We don't have a pure, free market economy, but than again, no nation does, and ever has, and most likely no nation ever will. As for your claim that we don't live in capitalist society, we actually do live in one, most of the means of production are not controlled by the state. Instead, most of the factories and farms are owned by and controlled by private individuals.

Micheal more is a hypocrite, because he condemns capitalism, and yet he uses capitalism to promote his anti capitalist agenda. He produces products to sell on an open market, without the intervention of the state, and he clearly sells them at a price where he can make a profit. Also he hires workers, who work for him, not just for the "greater good," but because they need money. Off course there maybe other reasons in addition for them choosing to work for Moore, but its unlikely that that is not one of them. Now either he does not know what capitalism is, or he is guilty of hypocrisy for condemning it, and at the same time practicing it.

Damien said...

Tenaj

Also for the most part, supply and demand still determines the price of a commodity here in America. For the most part prices are not set by the state, but are instead set by the market.

tenaj said...

Damien, I think you are innocent. Supply and demand is not the be all and end all. What advertising and the media do is create a "demand" that is spurious. It makes a bubble. Uninformed people want to buy into that bubble so the price goes up until it collapses. Is is not driven by simple supply and demand, it is driven by market forces with a different agenda. Until people become educated about the hidden agenda, it will continue. The beautiful woman beside the new Mercedes. Get a Mercedes and she will be yours is the subliminal message. Or course you may have to buy her too to get her. Part of college courses in media understanding is to debunk this shit. Leni Riefenstahl's two fascist films have been considered art by her and propaganda by the rest of the world. Actually they are both. Nowhere has such a breathtaking example been so beautifully portrayed.

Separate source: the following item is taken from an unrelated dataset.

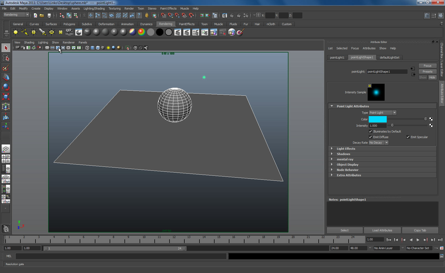The height and width of the screenshot is (273, 445).
Task: Click the Load Attributes button
Action: coord(382,230)
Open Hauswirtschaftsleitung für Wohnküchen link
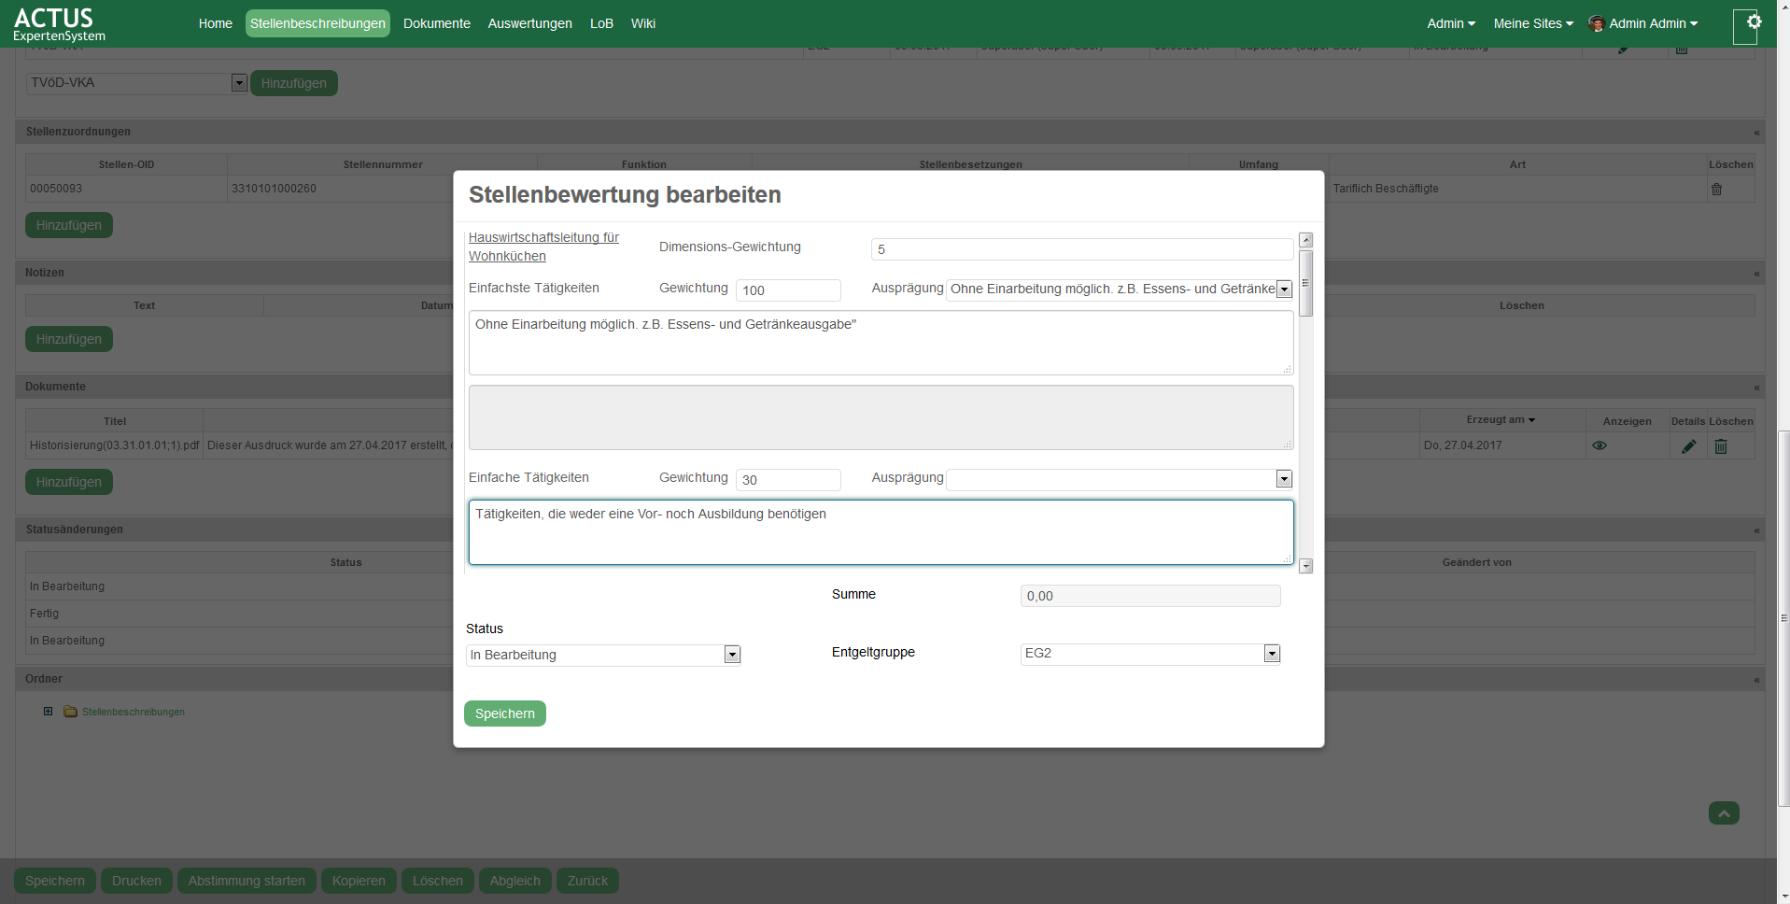Screen dimensions: 1790x904 543,247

But I digress. I am saying that Moore has not carefully defined capitalism for himself. He damns it and uses it, yes. Then the profit he makes goes into financing the next one to give him more control. It gets plowed back in. And he makes a product. But the real estate bubble was not supply and demand but driven by abnormally low interest rates, which were not market driven but set by Greenspan's Fed. Market forces would never have allowed the RE bubble, which bled into a gambling addiction IMHO.

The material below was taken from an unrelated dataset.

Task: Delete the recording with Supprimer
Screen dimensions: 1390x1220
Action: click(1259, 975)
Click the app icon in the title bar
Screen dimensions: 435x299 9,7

Let's take food. When it is subsidized to the extent that it is, it is no longer under any constraints of supply and demand. I suggest you see Food,Inc which is a detailed account of what I just wrote. It has led to all sorts of contamination of our food supply. Eat at your peril.

Damien said...

Tenaj,

I specifically said that we don't live in a pure capitalist society, (its debatable weather or not that would be a good thing or even if it could work) but we don't live in a pure capitalist society. None the less we live in a capitalist society, and that's a good thing, because the alternatives are not very pleasant.

The government does not always let market forces work, and in many cases they should, but for the most part supply and demand still govern prices.

HerbSewell said...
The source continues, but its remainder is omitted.